In Fig. 7 the legend also shows up later in graph (b), the reader starts with (a) and has to look around for the legend to understand what is looking at. Again, it will be good to add legends to all graphs.
Author Response
Reviewer 1
Comments and Suggestions for Authors
The topic of this paper is very timely, as a broad remote sensing-forestry community gets access to acquire lidar data from different platforms, questions regarding differences and similarities, as well as accuracy and easy to use/process data arise. The results from this work provide a good overview of advantages, limitations, and challenges of using ALS, TLS and MLS for forestry purposes.
The document has been well written, however there are a couple of things that need to be fixed: 1) line 123, change "an unique" to "a unique", 2) lines 361 going to 362, delete "other"; 3) needs consistency on how to present the units next to the numbers, most of the document shows "50m", but in some places shows up as "50 m" with a space in between the units and the number, and in line 218 shows “3-m”. As a reader I would prefer to have the units with a space in between the number and the units.
Response: All of the suggested corrections were incorporated.
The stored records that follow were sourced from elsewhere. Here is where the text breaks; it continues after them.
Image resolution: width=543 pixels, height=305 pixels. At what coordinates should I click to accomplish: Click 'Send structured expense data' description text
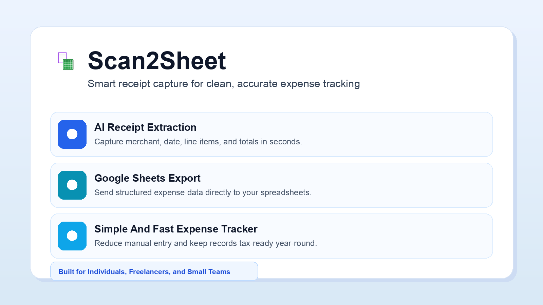pyautogui.click(x=203, y=192)
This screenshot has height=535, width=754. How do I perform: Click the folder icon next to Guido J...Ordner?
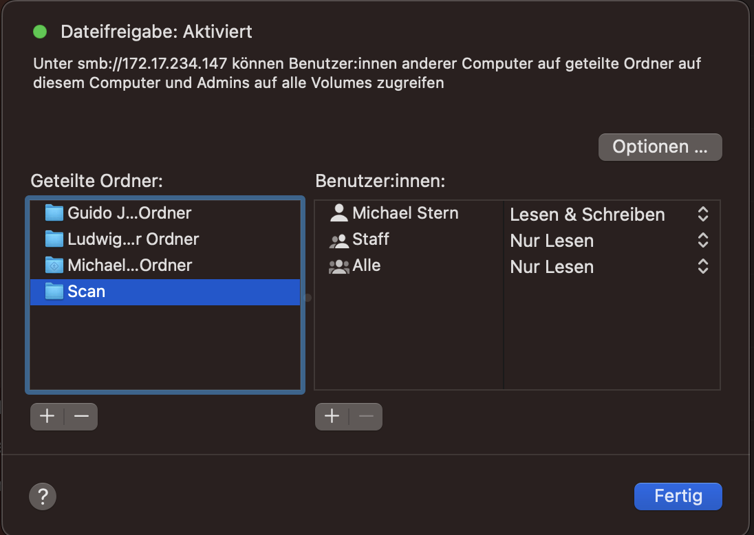[54, 213]
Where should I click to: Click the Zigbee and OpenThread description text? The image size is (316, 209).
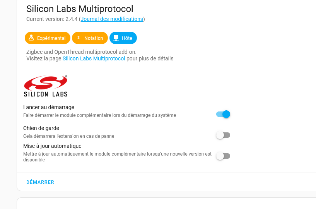coord(81,51)

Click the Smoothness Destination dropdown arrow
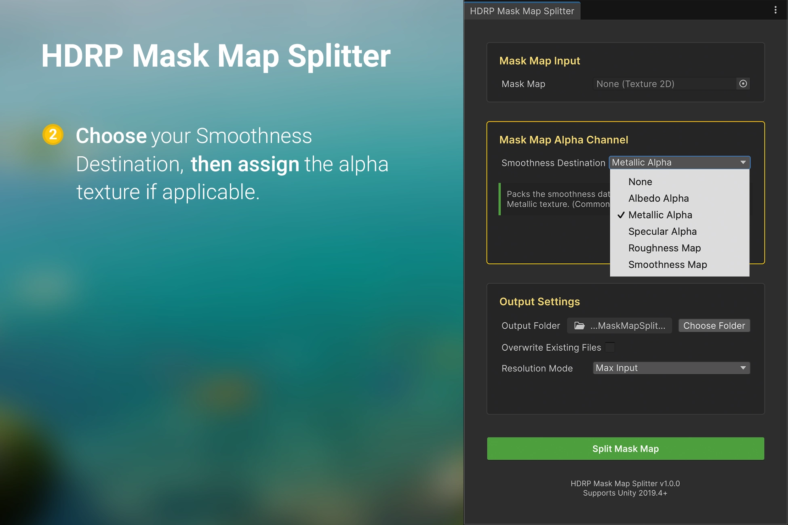(743, 162)
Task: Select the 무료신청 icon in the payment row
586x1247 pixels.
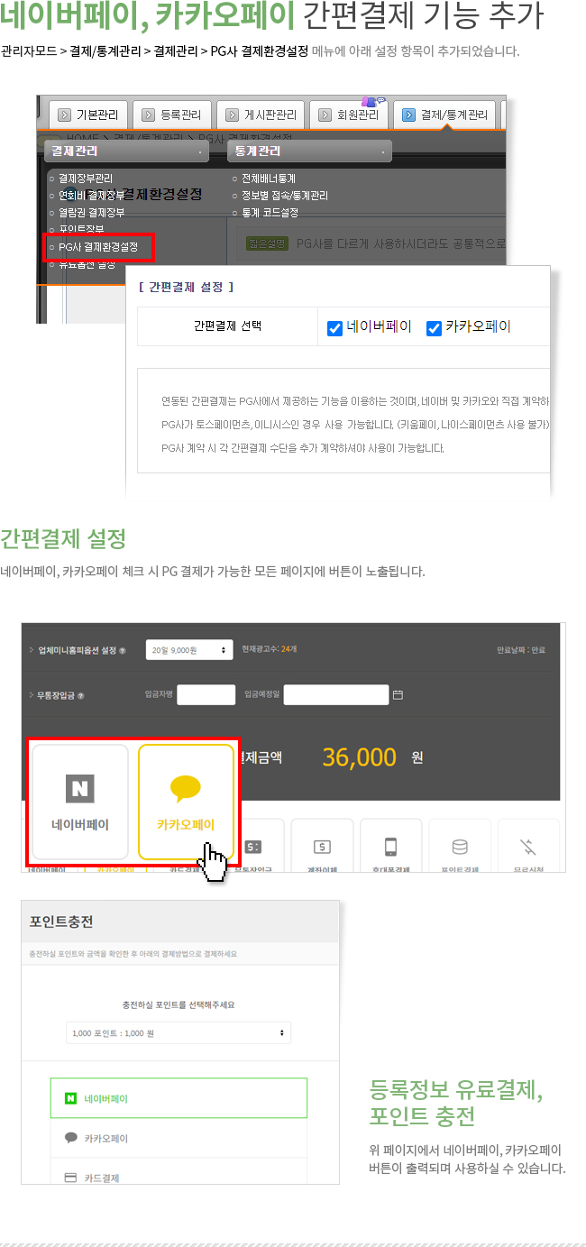Action: click(528, 846)
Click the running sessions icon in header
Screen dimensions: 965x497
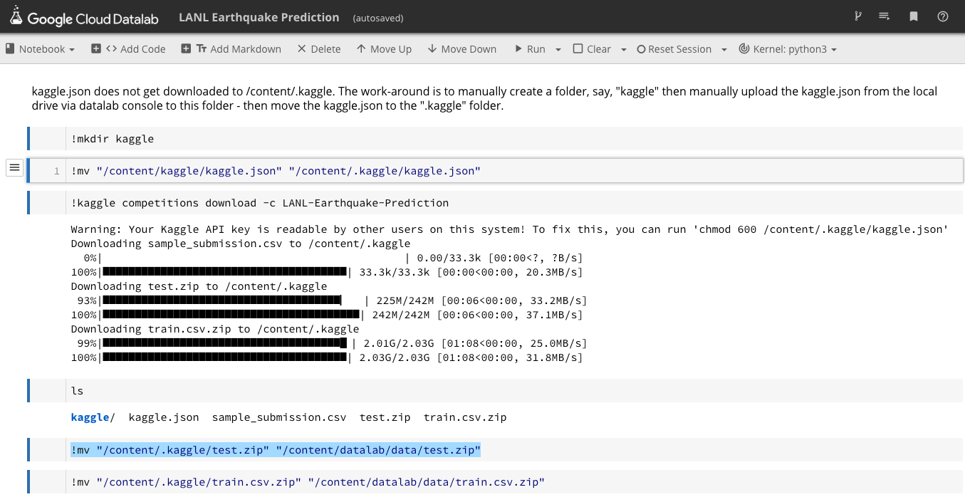(885, 16)
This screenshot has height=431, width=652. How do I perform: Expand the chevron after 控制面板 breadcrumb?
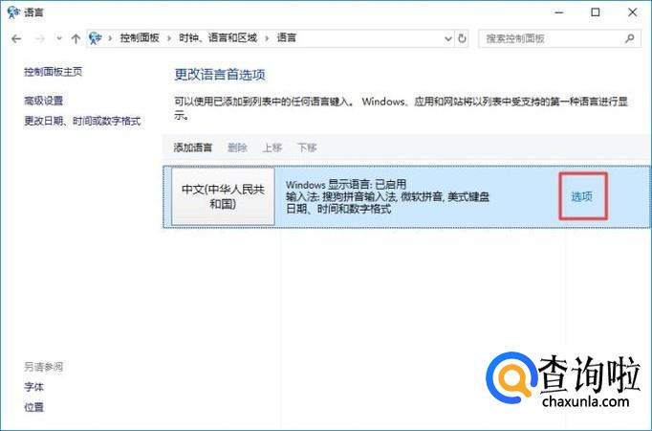click(x=170, y=38)
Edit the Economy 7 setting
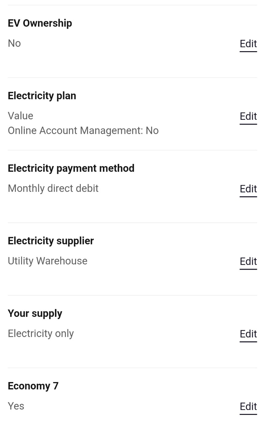Viewport: 259px width, 432px height. pos(248,407)
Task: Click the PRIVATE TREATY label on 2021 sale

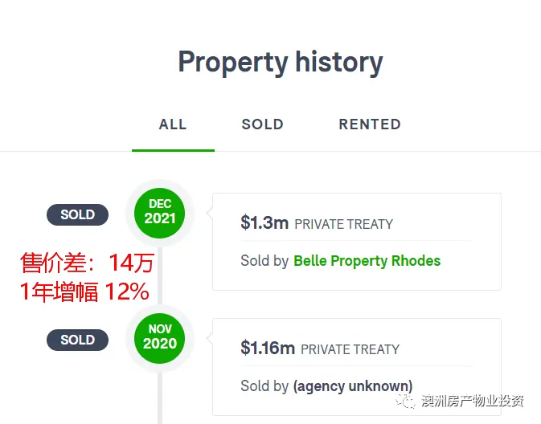Action: pos(343,224)
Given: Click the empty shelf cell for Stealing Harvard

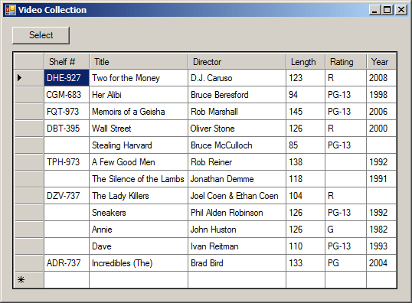Looking at the screenshot, I should click(67, 145).
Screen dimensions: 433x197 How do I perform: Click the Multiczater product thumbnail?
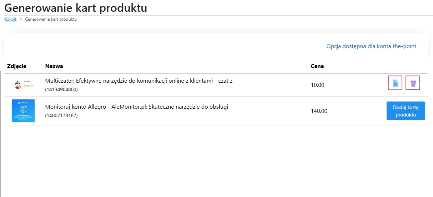coord(23,84)
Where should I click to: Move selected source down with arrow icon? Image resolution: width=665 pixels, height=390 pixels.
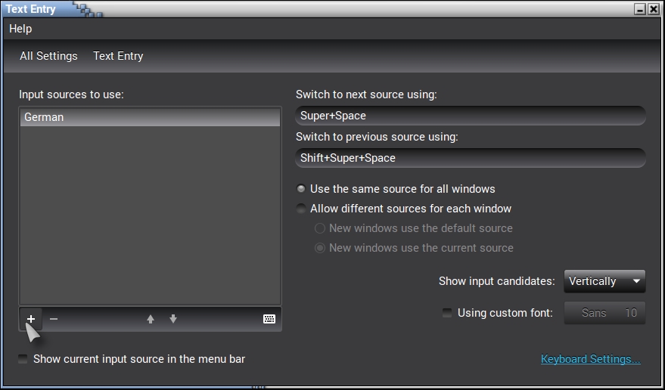(173, 319)
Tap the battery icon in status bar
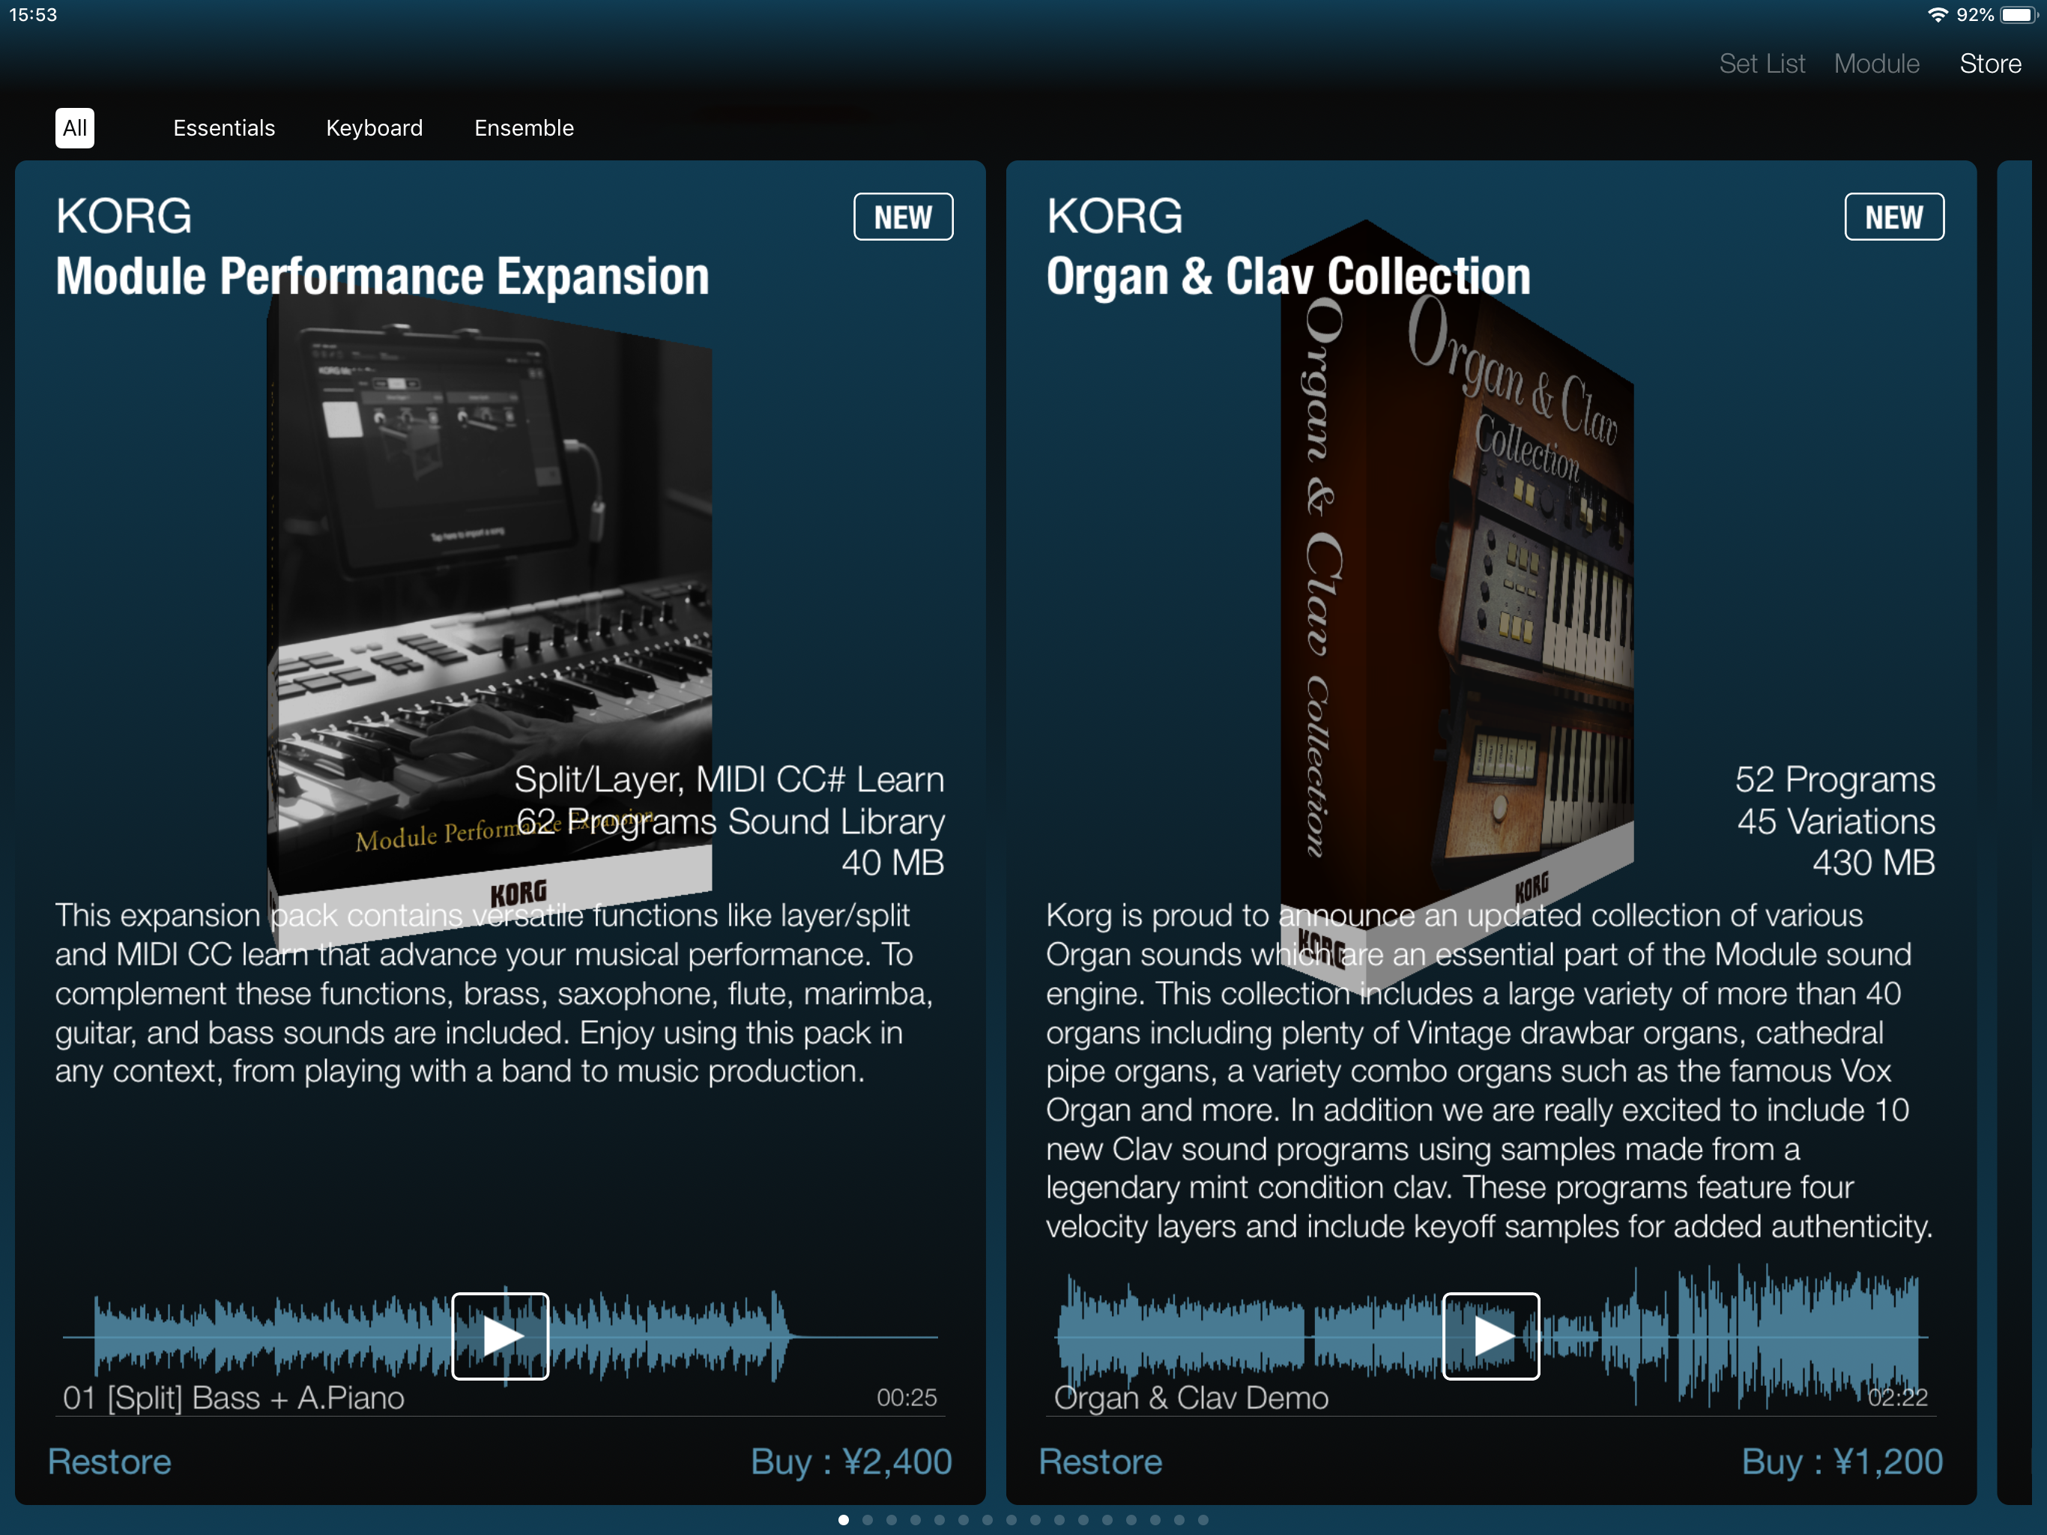2047x1535 pixels. coord(2017,15)
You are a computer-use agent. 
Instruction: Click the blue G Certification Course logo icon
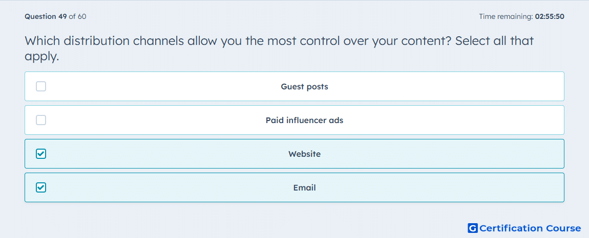473,228
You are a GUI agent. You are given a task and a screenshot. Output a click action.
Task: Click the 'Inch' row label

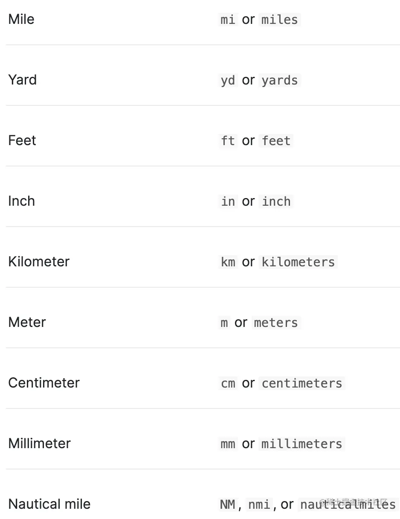pyautogui.click(x=21, y=201)

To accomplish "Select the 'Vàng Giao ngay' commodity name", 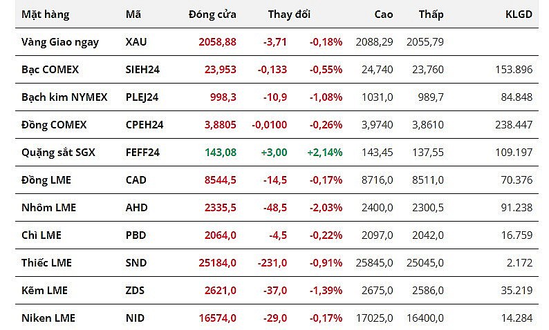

Thank you for your review.
In Fig. 1, it would help to have a number of returns per unit area for each system. The image shows there is difference, so this information will provide more detail for the reader.
Response: Number of returns per meter for each platform were added to the figure caption.
Section 2.3 It is not clear what year was the GeoSlam data collected. The section states the years of collection for the ALS and the TLS only.
Response: Date added.
In Fig. 6, the labels of both axis in the graphs are identical, the axis showing the predicted attribute should be identified as such. Although the 4 graphs are presented together, the reader starts with the (a) first, but the legend shows up later on in graph (d), so it would be better to insert a legend in each one of them.
Response: The axis labels were corrected and the legend was moved to the first panel (from d to a). The authors have consistently used the exact same colors throughout the manuscript to assist reader interpretation and to repeat the exact same legend in every panel would not add anything to the figure. This also goes against current data visualization practices (i.e., repeating legends in panels).
In Fig. 7 the legend also shows up later in graph (b), the reader starts with (a) and has to look around for the legend to understand what is looking at. Again, it will be good to add legends to all graphs.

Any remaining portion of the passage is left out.